Actually…in a word, yes. She nodded.
He was suddenly moving toward her, and Anna instinctively jumped up, tried to get away, but once again, he was far too quick, and grabbed her upper arm, jerked her around to him, and then grabbed her nape with his hand so that he could force her face close to his. “And ye thought, did ye, that ye’d practice yer bloody seduction on me, aye? Are ye so pathetic that ye must stoop to this?”
It sounded so contemptible, so reprehensible, that it sparked a flash of anger in her. What she’d done was ill-advised—all right—perhaps the most ridiculous thing she’d ever done—but it didn’t change the way she felt about Drake, or her sense of desperation that he’d offer for Lucy if she didn’t somehow prove herself to him, and she felt a shock of indignant outrage that this… this liar would judge her.
“Yes!” she cried, and tried to jerk her arm free of his grasp.
He tightened his grip on her arm as he moved her head closer to his face. His gaze dipped to her lips and he whispered, “Are ye certain ye know what ye ask?”
That question stoked something wildly hot inside her; she looked into his glittering eyes and answered breathlessly, “No.”
He laughed and put his mouth against her cheek. With a soft, long sigh, he held her tightly and moved, slowly and languidly, grazing her ear with his lips, flicking his tongue against her lobe.

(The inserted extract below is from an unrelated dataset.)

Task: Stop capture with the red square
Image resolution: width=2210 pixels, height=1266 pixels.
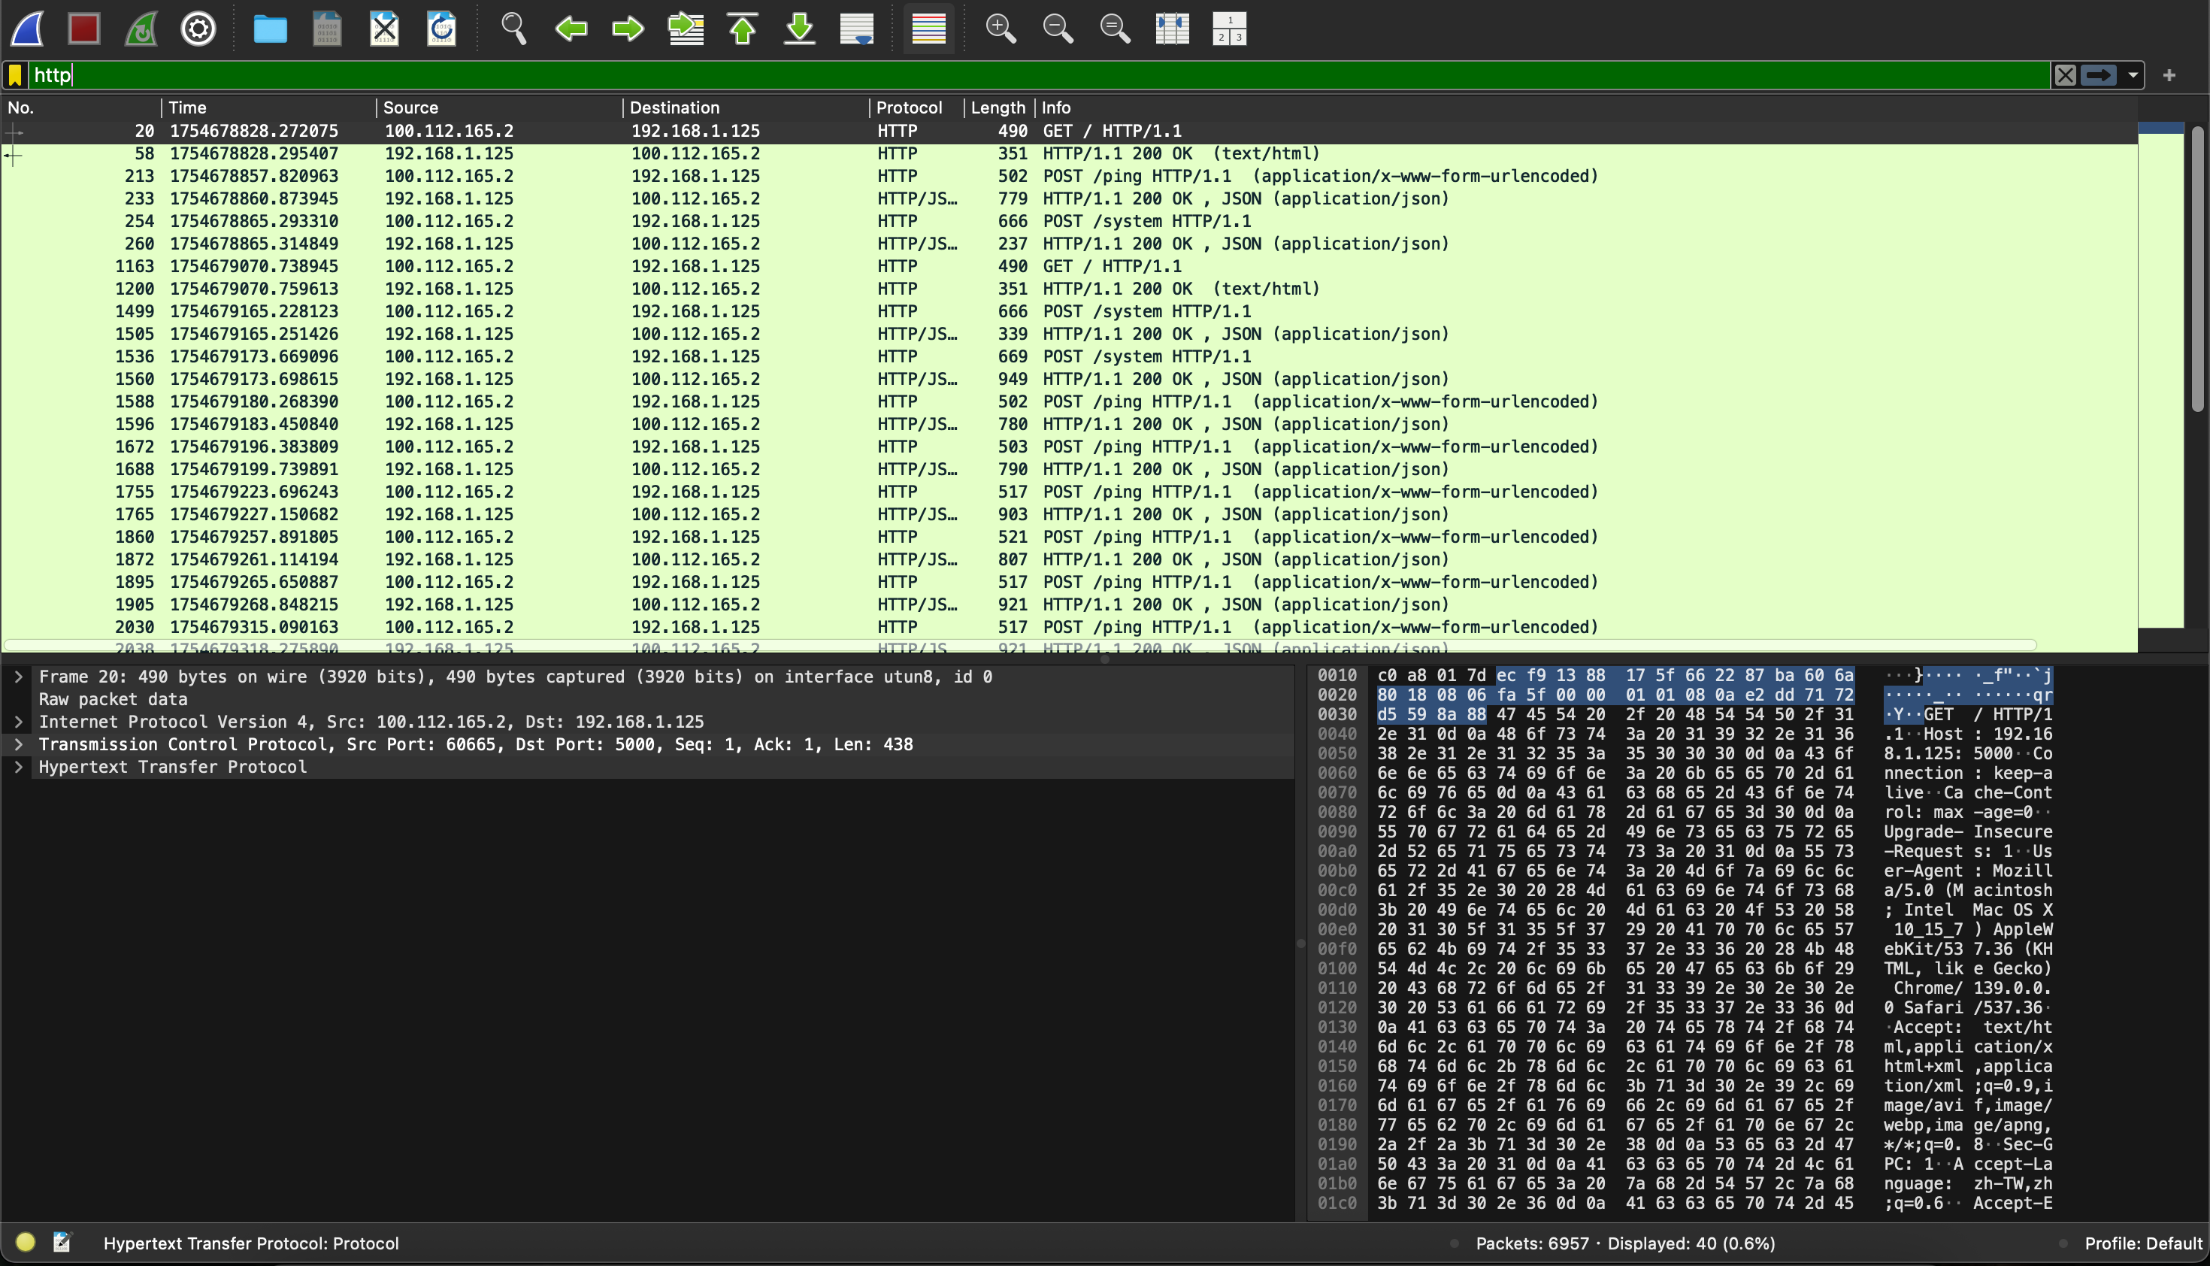Action: pyautogui.click(x=83, y=29)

Heat rapidly spread through her; Anna gasped at the sensation, but that only made him chuckle coldly, and he dipped his head lower as he forced hers to one side. His lips touched her neck—burned it, actually— moving slowly to the line of her jaw while Anna shuddered in his grasp. Her breath was coming faster, in little shallow pants, as his lips moved closer to hers, dangerously close to hers, and her head filled with the memory of that kiss on the veranda.